At the forum leading up to the State of the Nation (pre-SONA) speech in April, government officials also highlighted the continuation of their infrastructure project titled âBuild, Build, Buildâ and highlighted measures that will help. mainly companies and large companies. In particular, they have trumpeted a trio of fallout economic policies that will lower corporate tax rates, help banks get rid of bad debts, and solve corporate liquidity and solvency problems.
Some lawmakers are pushing for a new stimulus package, called ‘Bayanihan 3’, which will bring massive economic relief to low-income households, disadvantaged workers, farmers and fishermen, among others. But economic officials rejected it for months, saying the government should instead spend the 2021 budget and the remaining funds from the two stimulus packages passed last year. They also argue that massive aid could not be paid because additional borrowing could hurt the country’s credit rating.

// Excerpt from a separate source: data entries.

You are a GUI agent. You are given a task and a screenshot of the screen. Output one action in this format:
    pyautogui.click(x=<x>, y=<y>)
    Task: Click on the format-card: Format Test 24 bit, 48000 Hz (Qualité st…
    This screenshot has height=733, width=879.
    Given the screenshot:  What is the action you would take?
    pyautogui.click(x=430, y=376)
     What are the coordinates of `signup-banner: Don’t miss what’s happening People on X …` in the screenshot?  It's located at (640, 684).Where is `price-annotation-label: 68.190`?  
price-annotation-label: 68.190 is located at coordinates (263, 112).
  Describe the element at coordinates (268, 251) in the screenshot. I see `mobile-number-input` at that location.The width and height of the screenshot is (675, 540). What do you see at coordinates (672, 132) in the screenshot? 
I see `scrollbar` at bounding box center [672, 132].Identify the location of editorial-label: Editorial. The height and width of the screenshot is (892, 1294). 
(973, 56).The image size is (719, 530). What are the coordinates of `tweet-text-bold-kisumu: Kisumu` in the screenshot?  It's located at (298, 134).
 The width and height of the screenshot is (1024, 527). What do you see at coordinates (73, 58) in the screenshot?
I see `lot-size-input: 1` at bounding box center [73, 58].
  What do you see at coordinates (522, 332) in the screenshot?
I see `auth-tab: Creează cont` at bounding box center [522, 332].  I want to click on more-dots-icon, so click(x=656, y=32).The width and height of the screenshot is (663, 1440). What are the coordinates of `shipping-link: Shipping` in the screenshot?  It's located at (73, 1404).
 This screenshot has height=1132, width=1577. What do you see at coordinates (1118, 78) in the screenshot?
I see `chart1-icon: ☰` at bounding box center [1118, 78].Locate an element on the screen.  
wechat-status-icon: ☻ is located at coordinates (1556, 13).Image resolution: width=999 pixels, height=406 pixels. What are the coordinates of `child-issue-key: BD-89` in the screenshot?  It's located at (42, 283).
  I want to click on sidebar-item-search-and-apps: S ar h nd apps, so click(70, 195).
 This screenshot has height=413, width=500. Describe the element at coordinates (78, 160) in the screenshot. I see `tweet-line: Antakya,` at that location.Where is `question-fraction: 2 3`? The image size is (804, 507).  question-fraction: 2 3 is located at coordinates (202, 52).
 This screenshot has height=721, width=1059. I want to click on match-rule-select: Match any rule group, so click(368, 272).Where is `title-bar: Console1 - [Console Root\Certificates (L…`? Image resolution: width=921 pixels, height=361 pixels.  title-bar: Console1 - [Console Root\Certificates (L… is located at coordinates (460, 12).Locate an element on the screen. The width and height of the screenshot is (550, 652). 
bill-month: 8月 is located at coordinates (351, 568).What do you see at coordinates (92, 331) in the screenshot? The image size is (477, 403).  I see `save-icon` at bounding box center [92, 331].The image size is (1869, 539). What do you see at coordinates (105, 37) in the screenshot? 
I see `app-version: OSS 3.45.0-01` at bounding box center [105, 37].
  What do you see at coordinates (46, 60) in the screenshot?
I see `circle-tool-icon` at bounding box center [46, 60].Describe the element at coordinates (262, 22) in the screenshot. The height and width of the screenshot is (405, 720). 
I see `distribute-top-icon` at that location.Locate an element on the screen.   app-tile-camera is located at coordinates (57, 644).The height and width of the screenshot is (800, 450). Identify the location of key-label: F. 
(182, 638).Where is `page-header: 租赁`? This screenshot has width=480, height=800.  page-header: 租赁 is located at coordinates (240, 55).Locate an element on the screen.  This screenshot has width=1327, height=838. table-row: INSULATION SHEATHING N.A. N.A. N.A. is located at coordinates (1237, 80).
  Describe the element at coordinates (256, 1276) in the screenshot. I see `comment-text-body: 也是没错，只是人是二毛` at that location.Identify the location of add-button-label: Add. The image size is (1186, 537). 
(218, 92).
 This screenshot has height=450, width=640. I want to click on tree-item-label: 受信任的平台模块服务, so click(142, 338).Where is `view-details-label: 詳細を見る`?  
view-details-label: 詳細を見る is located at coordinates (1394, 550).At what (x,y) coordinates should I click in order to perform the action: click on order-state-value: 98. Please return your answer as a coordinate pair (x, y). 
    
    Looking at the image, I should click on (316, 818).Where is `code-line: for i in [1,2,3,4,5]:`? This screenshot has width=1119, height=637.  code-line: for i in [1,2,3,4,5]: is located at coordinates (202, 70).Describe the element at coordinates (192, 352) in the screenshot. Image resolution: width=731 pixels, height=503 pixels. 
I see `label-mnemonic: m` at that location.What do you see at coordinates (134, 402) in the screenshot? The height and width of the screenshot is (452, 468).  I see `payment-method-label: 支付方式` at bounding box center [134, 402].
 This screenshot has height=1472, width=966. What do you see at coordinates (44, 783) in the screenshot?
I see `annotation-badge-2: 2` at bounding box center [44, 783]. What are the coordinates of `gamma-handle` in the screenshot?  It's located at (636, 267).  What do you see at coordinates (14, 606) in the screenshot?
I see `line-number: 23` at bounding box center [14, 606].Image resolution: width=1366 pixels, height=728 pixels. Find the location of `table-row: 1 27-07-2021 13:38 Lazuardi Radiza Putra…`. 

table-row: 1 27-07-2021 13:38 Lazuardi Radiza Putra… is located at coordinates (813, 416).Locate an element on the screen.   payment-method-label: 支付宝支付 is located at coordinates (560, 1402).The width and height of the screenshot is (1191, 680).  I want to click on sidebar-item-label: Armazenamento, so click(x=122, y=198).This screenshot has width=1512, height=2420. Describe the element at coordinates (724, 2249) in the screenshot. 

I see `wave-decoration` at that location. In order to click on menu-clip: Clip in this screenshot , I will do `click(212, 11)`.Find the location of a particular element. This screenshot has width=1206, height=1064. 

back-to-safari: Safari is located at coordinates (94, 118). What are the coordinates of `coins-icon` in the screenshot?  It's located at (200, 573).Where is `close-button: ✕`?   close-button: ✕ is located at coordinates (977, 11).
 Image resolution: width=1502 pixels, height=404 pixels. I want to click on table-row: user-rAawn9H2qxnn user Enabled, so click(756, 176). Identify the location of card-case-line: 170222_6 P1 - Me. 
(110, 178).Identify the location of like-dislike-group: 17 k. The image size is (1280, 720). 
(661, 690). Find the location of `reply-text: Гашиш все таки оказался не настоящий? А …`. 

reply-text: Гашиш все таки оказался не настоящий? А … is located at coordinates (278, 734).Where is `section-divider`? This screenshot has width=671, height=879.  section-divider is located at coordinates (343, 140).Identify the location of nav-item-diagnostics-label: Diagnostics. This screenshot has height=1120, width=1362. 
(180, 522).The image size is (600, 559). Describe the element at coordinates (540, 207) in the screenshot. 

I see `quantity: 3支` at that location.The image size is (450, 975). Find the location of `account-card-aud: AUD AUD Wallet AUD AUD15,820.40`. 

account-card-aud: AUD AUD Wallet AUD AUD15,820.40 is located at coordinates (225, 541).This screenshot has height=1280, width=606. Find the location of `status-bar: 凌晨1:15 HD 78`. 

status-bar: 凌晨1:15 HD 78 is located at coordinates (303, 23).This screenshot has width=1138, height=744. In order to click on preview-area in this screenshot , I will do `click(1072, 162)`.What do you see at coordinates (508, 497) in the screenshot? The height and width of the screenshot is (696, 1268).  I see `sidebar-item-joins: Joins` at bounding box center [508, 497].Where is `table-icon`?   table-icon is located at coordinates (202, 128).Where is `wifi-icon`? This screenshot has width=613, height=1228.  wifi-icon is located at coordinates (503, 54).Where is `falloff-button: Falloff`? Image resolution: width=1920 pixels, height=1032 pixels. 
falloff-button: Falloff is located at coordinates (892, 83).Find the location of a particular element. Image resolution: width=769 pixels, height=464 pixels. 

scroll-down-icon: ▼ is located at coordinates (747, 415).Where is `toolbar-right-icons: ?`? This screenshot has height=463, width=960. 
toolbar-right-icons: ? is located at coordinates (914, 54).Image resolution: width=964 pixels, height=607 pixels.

Such unreasonable restriction has not only produced watered down and ineffective quarantine measures – resulting in spikes in infection that overwhelm the country’s health system – but also a shortage of economic relief, pushing more and more Filipinos into poverty. poverty. The Duterte government has also failed to tackle another pandemic (African swine fever) that recently fueled food inflation and deepened economic misery.
No wonder private sector volunteers across the country have banded together to organize community pantries and have taken on the distribution of food and aid. Although celebrated as a modern embodiment of the revered “bayanihan” or Filipino community spirit, these community pantries are also a damning accusation of the president and his cabinet’s failure to lead in this time of crisis.
Give more help
There is an urgent need to adopt Bayanihan 3 which will allow massive economic aid, including cash transfers to the most vulnerable sectors of society, employment aid for the unemployed and wage subsidies for small businesses. This package should also ensure that beneficiary families are able to pay the expenses and debts they have incurred during the past year.
The supply and administration of vaccines must also be accelerated, with an emphasis on effective diplomacy to ensure an adequate supply of vaccines.
The Philippines desperately awaits an economic recovery, but considerable uncertainty still hangs in the air. Without a significantly strengthened health care system, the economy will continue to stumble. For millions of Filipinos – especially living hand to mouth – the future is bleaker than ever.
In the months to come, the nation’s attention will inevitably turn to the 2022 elections, and government officials will be increasingly concerned with politics. But there is still time to re-prioritize spending to meet the urgent needs of Filipinos – food, cash assistance and vaccines, rather than unnecessary multi-purpose roads and buildings.
The opinions expressed in this article are those of the authors and do not necessarily reflect the editorial position of Al Jazeera.